What is needed = Reprint each record exactly. Pictures are not reprinted.

Collected data entries:
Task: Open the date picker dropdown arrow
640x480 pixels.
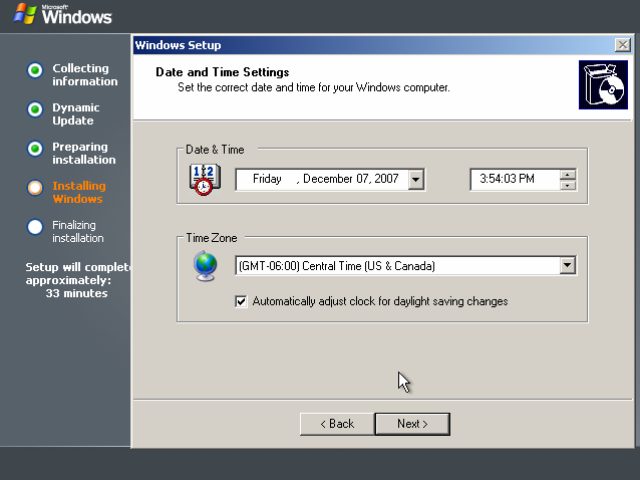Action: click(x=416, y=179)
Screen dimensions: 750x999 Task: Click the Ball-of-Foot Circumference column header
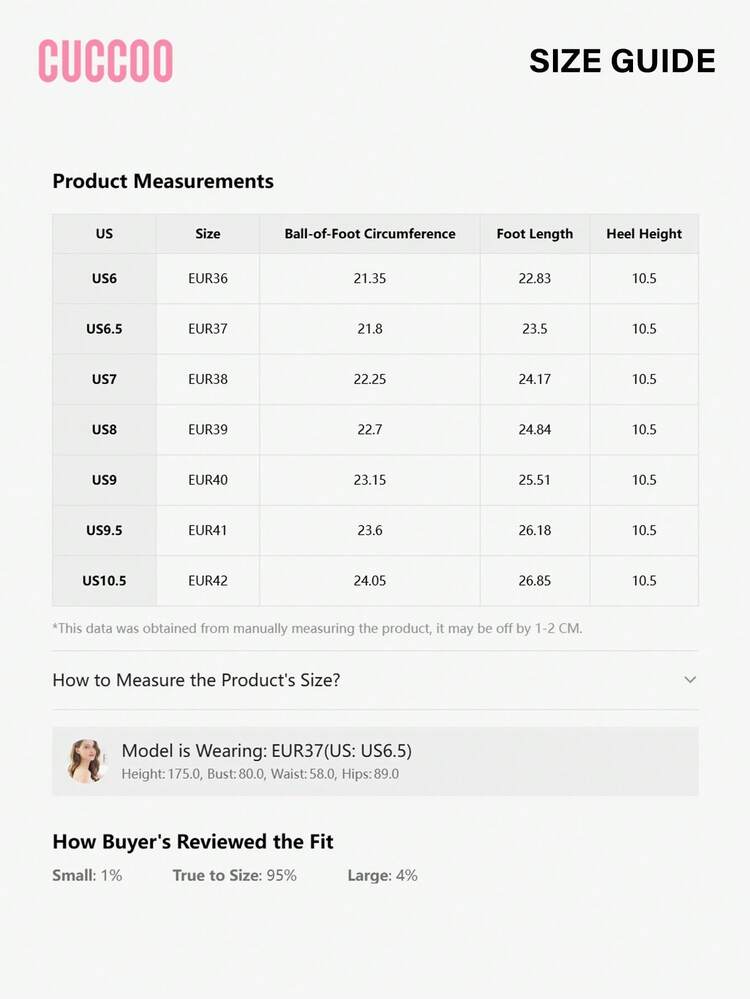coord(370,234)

Result =
Task: Open the date picker dropdown arrow
640x480 pixels.
Action: click(x=416, y=179)
Screen dimensions: 750x999 Task: Click the Ball-of-Foot Circumference column header
coord(370,234)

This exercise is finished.